At Friends of Night People, Brendan Fox pairs hands‑on patient care with innovation, developing an AI‑driven Community Resource Finder that helps clinicians quickly connect patients with essential community services.
By Dawn M. Cwierley
Published March 5, 2026
As a medical student at the Jacobs School of Medicine and Biomedical Sciences at the University at Buffalo, Brendan Fox often spends his evenings caring for vulnerable patients with Friends of Night People, a West side community hub, serving people experiencing homelessness and poverty.
There, the second-year student helps providers manage patients’ clinical issues, like stabilizing blood pressure and treating infection. But, addressing patients’ non-medical needs, such as finding an open shelter or a nearby food pantry, is the bigger challenge.
“Throughout the first year and a half of medical school, I saw that there’s a gap in the referral process. We have resources available, but connecting people to the right ones is the challenging part,” noted Fox.
So, he created a simple spreadsheet of local resources that clinicians could keep in exam rooms. As he updated it, he saw how quickly the information became obsolete as phone numbers, staffing and program capacity shifted.
Fox explained that traditional resource lists like these are static and often outdated soon after they’re created. In contrast, AI systems can draw from multiple sources in real time, providing results that are more current and complete. In this context, the role of AI is less about generating content and more about efficiently gathering, updating and organizing information across sites.
He realized there could be a much more powerful solution; he developed, an AI-driven, web-based Community Resource Finder that searches multiple sites in real time, organizes information, and delivers tailored options based on a patient’s needs and zip code.
Fox noted that the Community Resource Finder is deliberately bare bones. It is a mobile-friendly website that any clinician or patient can open on a phone at the bedside or during an office visit.
Users can search by category, such as food assistance, housing and shelter or medical care, and by ZIP code. Behind the scenes, a large language model sifts through information from numerous public sources, then presents it in a concise, usable format that includes location, hours and eligibility details.
“AI condenses that searching so clinicians can focus on the human part, connecting with patients,” said Fox.
The system was designed to capture only anonymous search queries that can’t be traced back to individual users; the queries are then logged to a secure spreadsheet for quality improvement.
Early analytics, gathered in partnership with the Great Lakes Health System of Western New York’s social work team, show approximately 150 searches spanning 40 unique ZIP codes in the pilot phase.

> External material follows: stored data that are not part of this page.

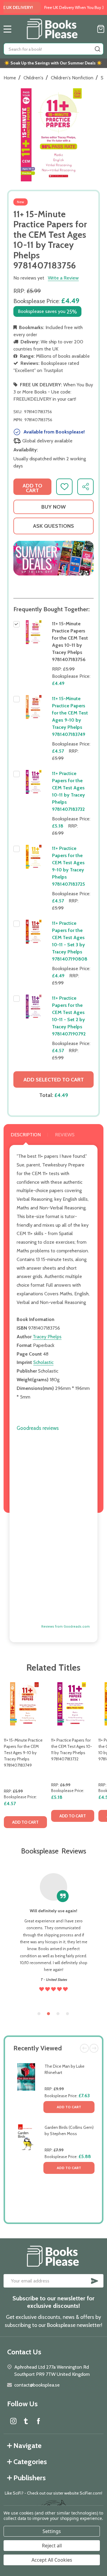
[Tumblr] (26, 2421)
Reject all (52, 2545)
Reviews (65, 1134)
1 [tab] (39, 2013)
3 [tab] (58, 2013)
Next (93, 2048)
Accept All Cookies (52, 2560)
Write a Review (63, 278)
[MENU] (7, 29)
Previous (84, 2048)
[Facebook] (38, 2421)
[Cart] (101, 29)
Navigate (27, 2445)
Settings (52, 2531)
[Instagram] (13, 2421)
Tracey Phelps (47, 1336)
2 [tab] (48, 2013)
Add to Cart (69, 2107)
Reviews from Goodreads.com (65, 1627)
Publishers (29, 2477)
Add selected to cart (53, 1079)
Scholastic (43, 1362)
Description (26, 1134)
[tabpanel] (25, 1757)
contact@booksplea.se (37, 2385)
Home (10, 78)
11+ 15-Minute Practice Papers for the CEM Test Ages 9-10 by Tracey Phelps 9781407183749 (23, 1752)
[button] (53, 558)
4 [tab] (67, 2013)
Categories (30, 2461)
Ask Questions (53, 526)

At Friends of Night People and in similar community settings, clinicians are increasingly turning to the tool. They report that it has streamlined the referral process and made it easier to match patients with services with less delay.
Fox was seeing in real time what medical students are learning nationwide: that a lack of safe shelter, food or transportation can undermine even the best clinical treatment plan and derail a patient’s overall health.
At the Jacobs School, students are trained to recognize how these social realities shape health and to approach patient care through a whole‑person lens, an approach that aligns deeply with Fox’s own commitment to service.
He credits his undergraduate years at Boston College with grounding him in the principles of service and whole-person care, values he continues to strengthen during his training in Buffalo.
For Fox, this holistic perspective also shapes how he views new technology. He believes this is where AI belongs in medicine: handling the administrative, search-heavy work so clinicians can focus on what matters most, empathy, counseling, shared decision-making and delivering truly holistic care.
His mentor, Kenneth V. Snyder, MD, PhD, associate professor of neurosurgery, radiology and neurology at the Jacobs School, praised Fox’s approach, noting that “Brendan built a scalable tool that brings resources directly to patients and allows feedback on the quality of services.”
He added that “This work is an exceptional contribution to helping us all improve population health outcomes.”
The referral tool is one component of what Fox calls a broader “HEAL AI” initiative — Health, Equity and Accessibility through Language and AI. With support from a UB Community Engagement Fellowship, he and fellow medical student Camryn Imperiale are expanding the work into health literacy by translating dense preoperative notes and consent forms into plain, sixth–grade–level language across multiple languages, including English, Spanish, French Bengali, Arabic, Mandarin and Hindi. The intention is to make information easier to grasp, reduce confusion and deepen the trust patients place in their care.
The fellowship supports projects that confront social, educational or health care inequities and helps trainees grow as leaders in community‑engaged, equity‑focused research. Fellows work with a faculty mentor for 12 months to design, implement or analyze a project and present their findings at the annual Fellowship Symposium in April.